(Source data)
┏━━

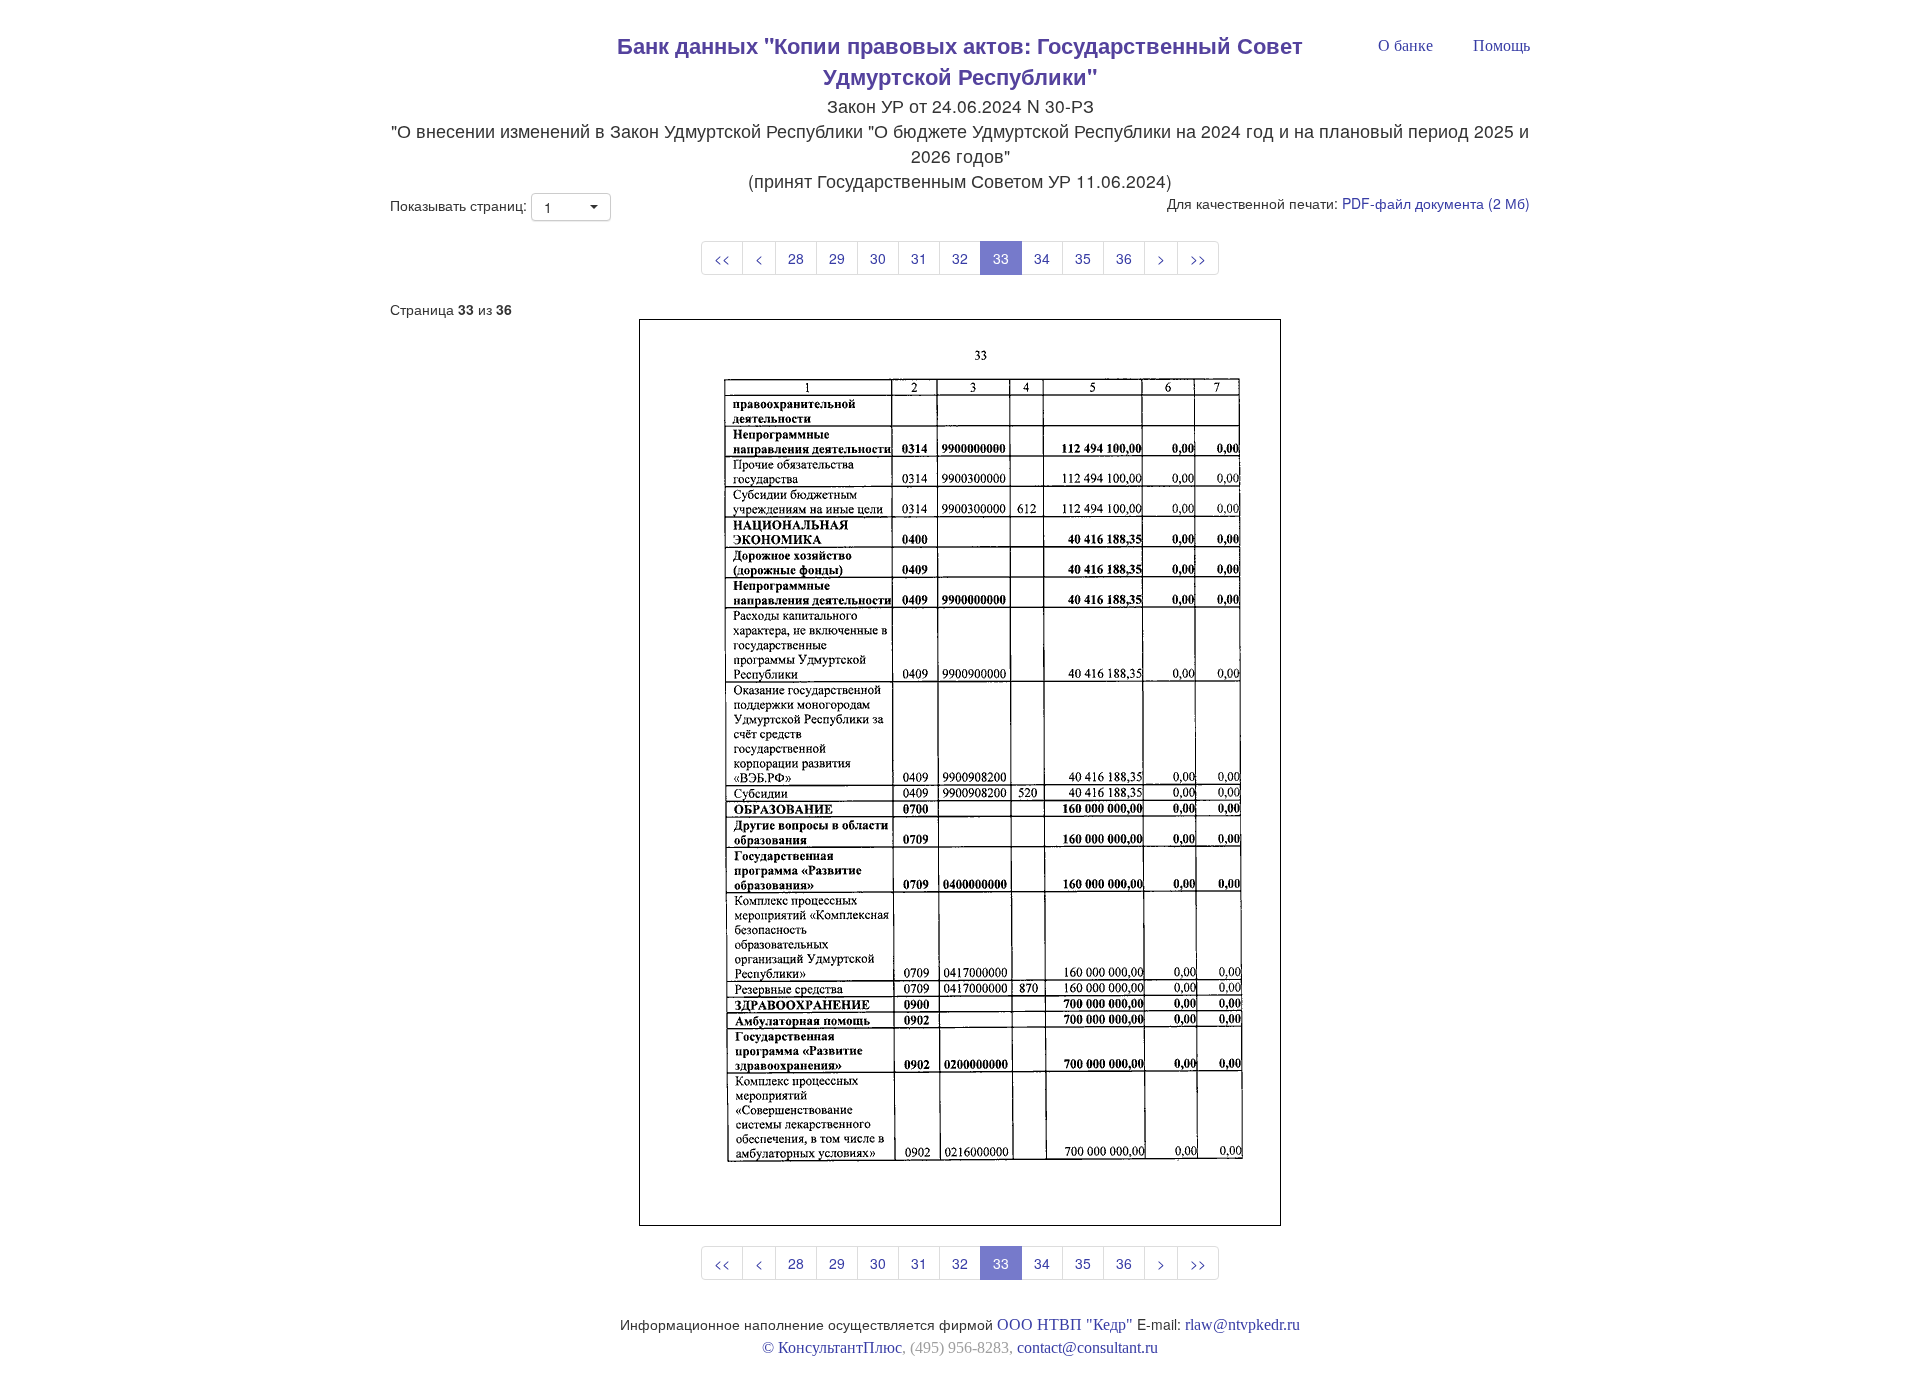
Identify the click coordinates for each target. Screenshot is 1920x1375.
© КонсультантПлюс (832, 1347)
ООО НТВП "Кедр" (1065, 1324)
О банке (1405, 45)
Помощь (1501, 45)
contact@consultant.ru (1087, 1347)
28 (796, 258)
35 (1083, 258)
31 (919, 258)
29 (837, 258)
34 (1042, 258)
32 (960, 258)
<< (722, 258)
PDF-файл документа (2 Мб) (1436, 203)
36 (1124, 258)
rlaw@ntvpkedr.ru (1242, 1324)
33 (1001, 258)
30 (878, 258)
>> (1198, 258)
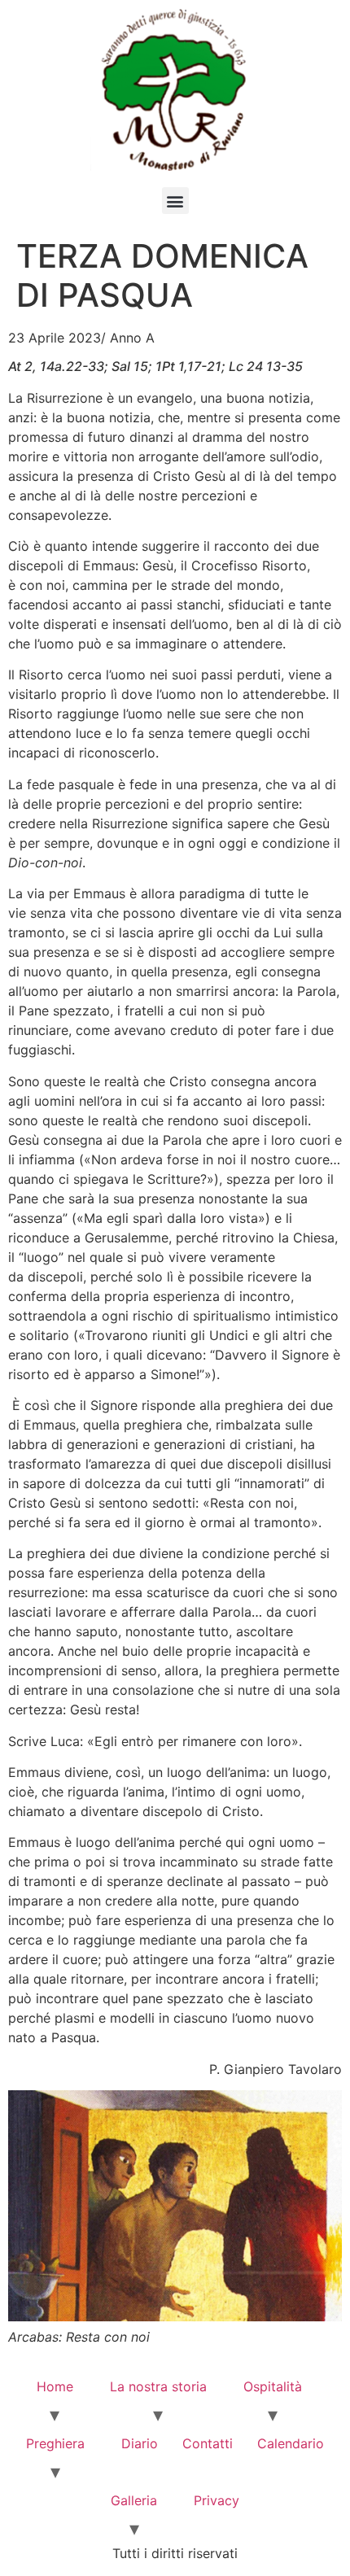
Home (55, 2386)
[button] (175, 200)
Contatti (207, 2443)
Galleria (134, 2500)
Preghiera (55, 2443)
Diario (139, 2443)
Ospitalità (272, 2386)
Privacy (216, 2500)
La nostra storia (158, 2386)
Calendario (290, 2443)
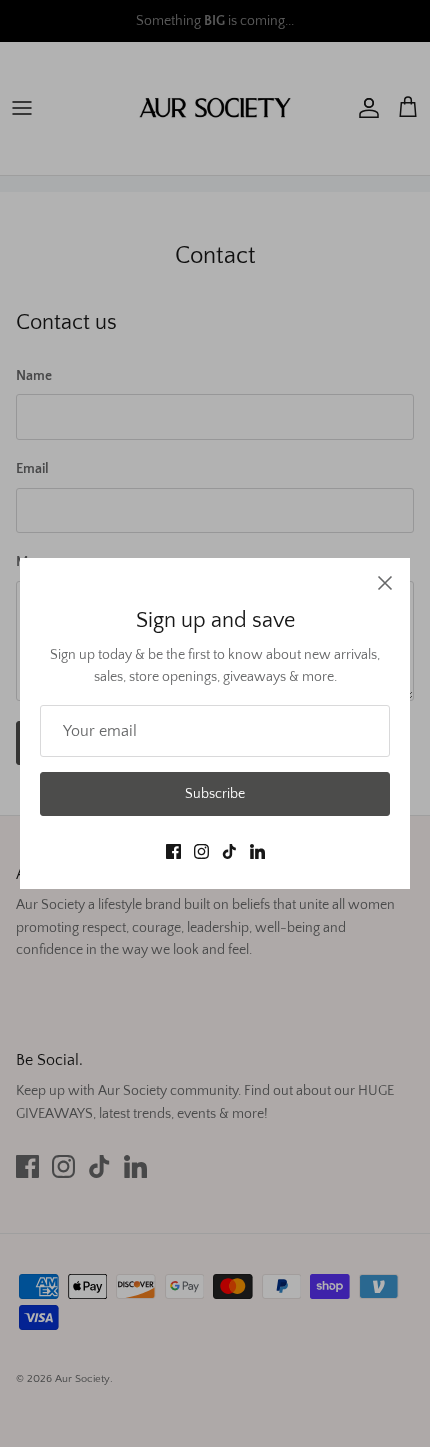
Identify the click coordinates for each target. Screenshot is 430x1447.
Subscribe (215, 794)
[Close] (385, 583)
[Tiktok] (229, 851)
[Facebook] (173, 851)
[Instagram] (201, 851)
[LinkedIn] (257, 851)
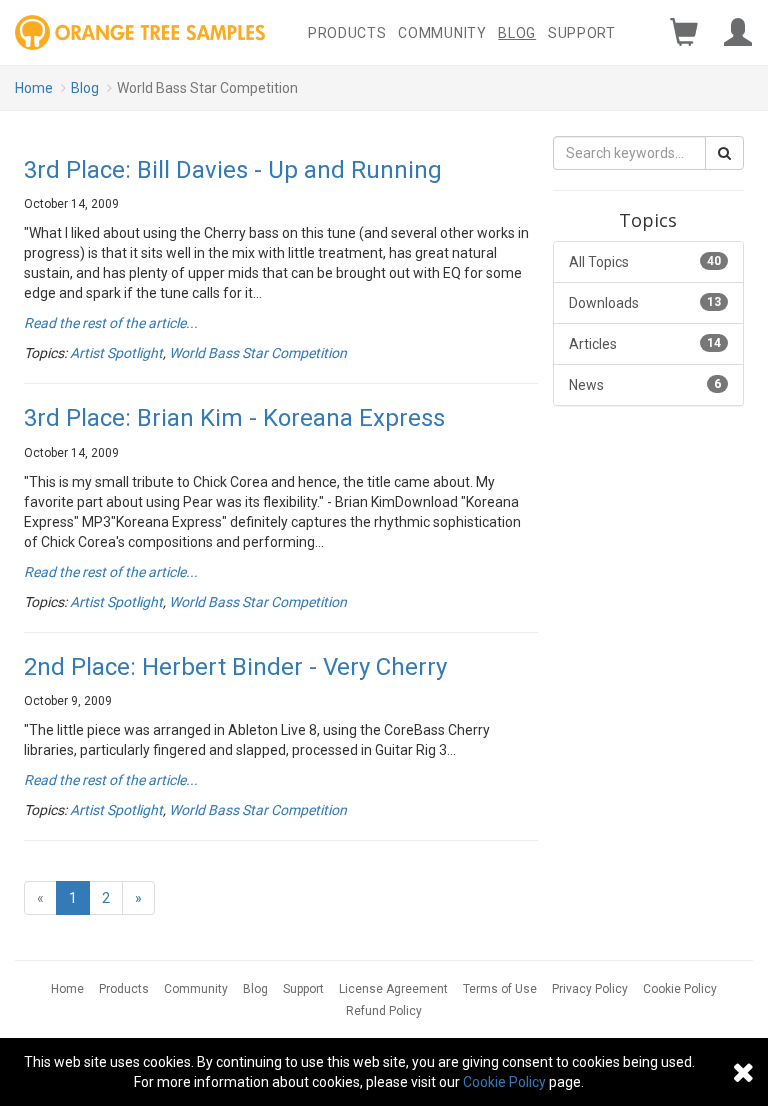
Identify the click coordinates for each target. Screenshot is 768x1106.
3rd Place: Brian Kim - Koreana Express (234, 418)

┗━━

Work to be completed –
Your answer is the exact run of lines above from the one with "contact@consultant.ru (1087, 1347)" through the one with "[Instagram] (201, 851)", both ends included, minus any picture.

Result of this task –
contact@consultant.ru (1087, 1347)
28 (796, 258)
35 (1083, 258)
31 (919, 258)
29 (837, 258)
34 (1042, 258)
32 (960, 258)
<< (722, 258)
PDF-файл документа (2 Мб) (1436, 203)
36 (1124, 258)
rlaw@ntvpkedr.ru (1242, 1324)
33 (1001, 258)
30 (878, 258)
>> (1198, 258)
Home (55, 2386)
[button] (175, 200)
Contatti (207, 2443)
Galleria (134, 2500)
Preghiera (55, 2443)
Diario (139, 2443)
Ospitalità (272, 2386)
Privacy (216, 2500)
La nostra storia (158, 2386)
Calendario (290, 2443)
Identify the click coordinates for each target. Screenshot is 430x1447.
Subscribe (215, 794)
[Close] (385, 583)
[Tiktok] (229, 851)
[Facebook] (173, 851)
[Instagram] (201, 851)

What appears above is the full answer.